Provided data:
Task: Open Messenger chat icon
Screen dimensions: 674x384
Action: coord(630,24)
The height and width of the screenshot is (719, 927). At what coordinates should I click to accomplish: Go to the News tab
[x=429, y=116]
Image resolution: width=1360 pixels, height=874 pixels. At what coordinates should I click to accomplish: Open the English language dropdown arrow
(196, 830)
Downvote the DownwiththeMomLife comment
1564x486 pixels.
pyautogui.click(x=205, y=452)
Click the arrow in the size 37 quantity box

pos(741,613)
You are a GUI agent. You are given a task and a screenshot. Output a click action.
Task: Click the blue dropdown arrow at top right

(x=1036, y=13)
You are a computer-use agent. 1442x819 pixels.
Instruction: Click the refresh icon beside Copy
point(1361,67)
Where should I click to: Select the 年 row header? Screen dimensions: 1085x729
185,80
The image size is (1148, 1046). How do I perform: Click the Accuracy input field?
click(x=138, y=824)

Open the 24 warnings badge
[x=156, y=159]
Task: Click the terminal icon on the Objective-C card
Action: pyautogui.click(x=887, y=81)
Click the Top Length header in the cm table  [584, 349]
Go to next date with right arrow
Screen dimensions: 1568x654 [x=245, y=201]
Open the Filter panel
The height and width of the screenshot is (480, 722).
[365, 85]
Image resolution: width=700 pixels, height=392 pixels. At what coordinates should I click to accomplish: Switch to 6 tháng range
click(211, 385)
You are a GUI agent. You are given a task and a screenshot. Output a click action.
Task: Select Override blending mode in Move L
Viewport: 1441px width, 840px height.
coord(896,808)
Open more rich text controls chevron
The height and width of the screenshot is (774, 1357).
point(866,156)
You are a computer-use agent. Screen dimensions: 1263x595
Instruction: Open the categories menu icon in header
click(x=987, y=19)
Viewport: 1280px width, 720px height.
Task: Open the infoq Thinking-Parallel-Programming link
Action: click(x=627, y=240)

Work task:
Please report every line among the entries that includes "agent".

Output below:
You are a GUI agent. You are given a task and a screenshot. Output a click action.
You are a computer-use agent. 1442x819 pixels.
You are a GUI agent. You are given a task and a screenshot. Output a click action.
You are a computer-use agent. Screen dimensions: 1263x595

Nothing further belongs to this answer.